Jetzt, wo er seinen geistigen Bruder verloren hatte, musste er sich entscheiden, wie er seine Arbeit in Zukunft aussehen sollte. Angebote von neuen Textern waren bei ihm keine Mangelware.
Aber Achim Reichel entschied sich für Eigenregie und schrieb selber seine Gedanken auf und verwandelte sie dann in singbare Texte. Die Entwürfe zeigte er zunächst seiner Frau Heidi, die ihn ermutigte, weiterzumachen. Was dabei herauskam war vollkommen seine Welt. Jedes Wort entspricht seinen Gedanken, kein Filter, kein fremder Einfluss, eben Achim pur.

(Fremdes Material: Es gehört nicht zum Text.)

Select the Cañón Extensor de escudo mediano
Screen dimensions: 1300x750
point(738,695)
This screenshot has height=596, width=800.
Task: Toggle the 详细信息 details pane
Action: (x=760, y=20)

Eine neue Tür war aufgestoßen, neue Träume waren möglich. Nach fast 30 Jahren als Rockmusiker hatte für ihn mit Fledermaus ein neues Kapitel begonnen. Dabei reichte die Musikpalette, vom unter die Haut gehenden Liebeslied Die Nacht Hat Viele Sterne, bis zum groovenden Tanzstück. Das Radio spielt alle seine Stücke und das war sehr wichtig für Achims Selbstvertrauen als Texter. Nur an der Musik wollte er noch etwas feilen, die war ihn noch nicht echt genug. Computerisierte Musik mit Synthesizer, das war ihm zuviel Technik. Er wollte Musik machen mit Kopf und Bauch, mit Händen und Füßen, was echtes eben.

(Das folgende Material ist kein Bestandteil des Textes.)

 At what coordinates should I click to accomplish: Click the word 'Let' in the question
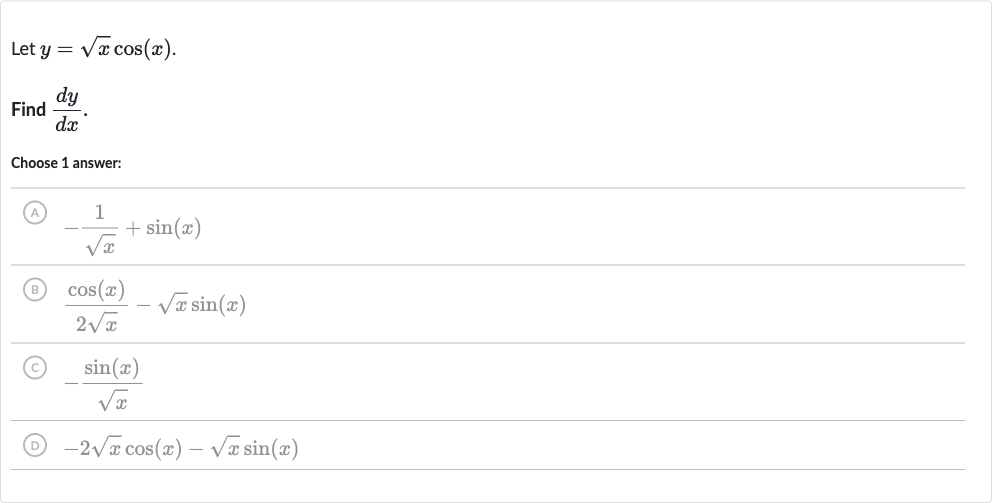point(23,49)
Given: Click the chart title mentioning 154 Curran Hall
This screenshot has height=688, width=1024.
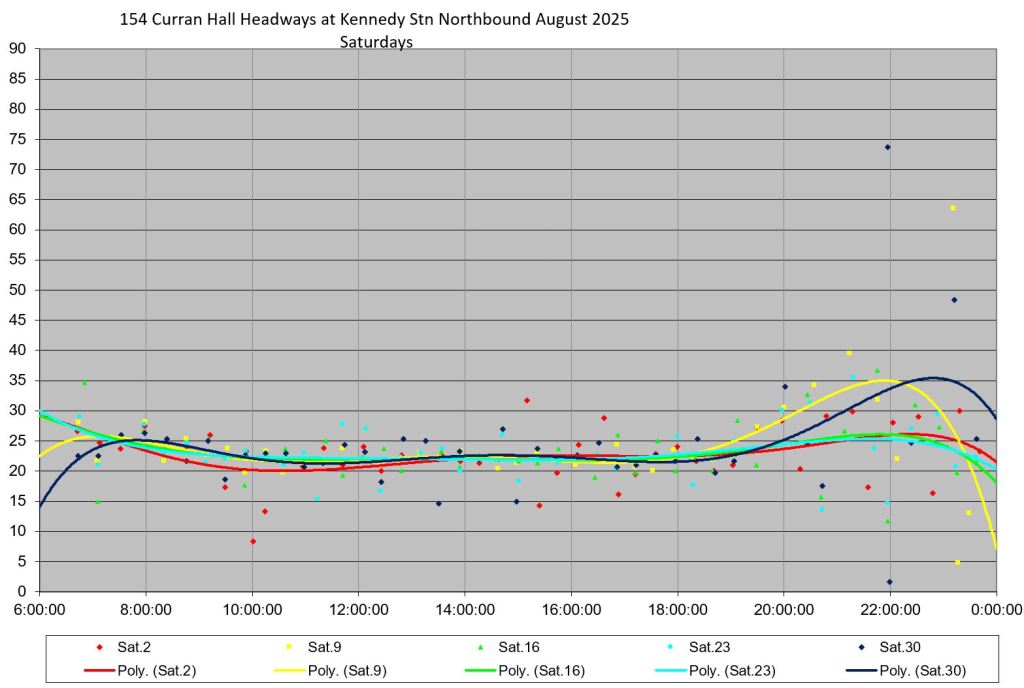Looking at the screenshot, I should tap(374, 19).
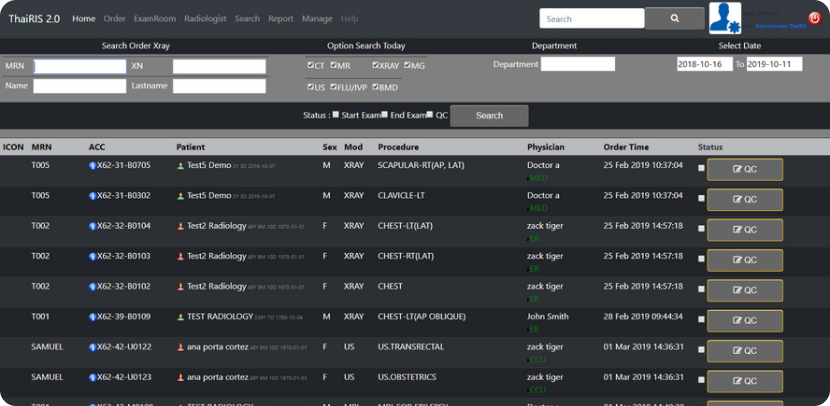The width and height of the screenshot is (830, 406).
Task: Click patient icon for ana porta cortez US.TRANSRECTAL
Action: pyautogui.click(x=181, y=347)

So entstand die Idee von einer Aufnahme bei sich zu Hause im Wohnzimmer. Ohne Rücksicht auf Haus und Nachbarn ließ er ein mobiles Aufnahmestudio in einem Sattelschlepper anrollen. Drei Tage lang spielen die Musiker vor Freunden und Gästen die Lieder ein und daraus entstand Was Echtes. Das Album hat einen unvergleichlichen Live-Charakter mit z.B. Fliegende Pferde, die bei dieser Aufnahme besonders gut abheben. Fliegende Pferde und Kreuzworträtsel werden Top-50-Hits.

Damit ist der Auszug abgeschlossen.